Why Do We Not Surrender?
Sri Swami Atmaswarupananda
Early Morning Meditation Talk given in the Sacred Samadhi Hall of Gurudev Sri Swami Sivanandaji Maharaj, Sivananda Ashram, Rishikesh
The scriptures tell us that our fundamental error is wrong identification. We, who are universal Spirit, have identified ourselves with that which is actually an object to us–our body and mind. To get over this wrong identification, they have prescribed different yogas that are suitable to the nature of different individuals.
However, Lord Krishna makes it very clear that in the final analysis there is only one way to cross this ocean of samsara and that is to take refuge in Him alone. In the last teaching verse of the Gita, He is even more specific. Abandon all dharmas, He tells us–all your ideas of what is right and wrong–and take in refuge in Me alone.
Why is it, when Lord Krishna is so specific, and when we know that the essence of the spiritual life–no matter what our yoga–is surrender, that we are unable to do it easily? The truth is, no matter how much we say we want God, most of us are unwilling to let go of control of our own life. Part of us may want to surrender, but another part of us doesn’t want to let go of control. Why is this?

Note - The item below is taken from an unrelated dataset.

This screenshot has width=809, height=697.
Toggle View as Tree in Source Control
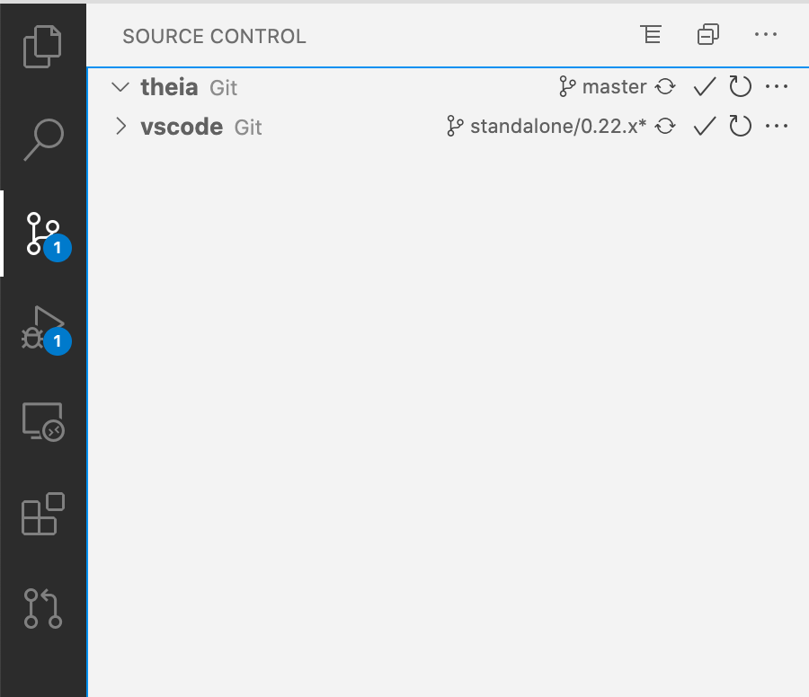click(x=651, y=34)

If we examine it, we will find that normally there are two reasons. One, we have unfufilled desires. There are things that we want. We are afraid that if we let go of control of our life, if we surrender totally to God, we may not be able to fulfil those desires. This requires sharp discrimination. We have to realise that there is nothing in what we desire that will give us permanent happiness. We have to examine our experience and recognise that there is no real happiness in anything in this world. Unless we do this discrimination, unless we convince ourselves of this truth, then the quality of surrender that is required by Lord Krishna is out of the question.
The other reason that we are reluctant to let go of control of our life is fear. We don’t know what might happen if we do. The purpose of all our spiritual practices is, in fact, to give us confidence in God, indeed, to convince us that it is safe to let go, that we have nothing to fear. But if we continue to think that the purpose of our spiritual practices is to get something for the ego, then we are perpetuating our problem. We’re protecting our ego and its desires and fears.
We have to recognise that we need to deal with are our desires and our fears. Our desires we deal with by analysis. The way to deal with our fears is to take chances. We have to become vulnerable. We must trust God in spite of our fears. Our fears want us to protect ourselves. Wisdom says, I must conquer this fear, I must trust God in spite of the fear.
We think that courage is some great quality, and it is. But it is actually doing the right thing, doing our duty in spite of our fears. Our duty as seekers is to trust God. Our duty as seekers is to take refuge in God alone. That we may have fear, that we may have reluctance is beside the point. We must do what is right, we must do our duty in spite of any reluctance, in spite of any fear. And God is always there to bless our choice and to help us.
Therefore, while wrong identification may be our fundamental problem, it can be cured by surrender and trust, by recognising that there is no happiness in anything in this world and that God is safe to trust.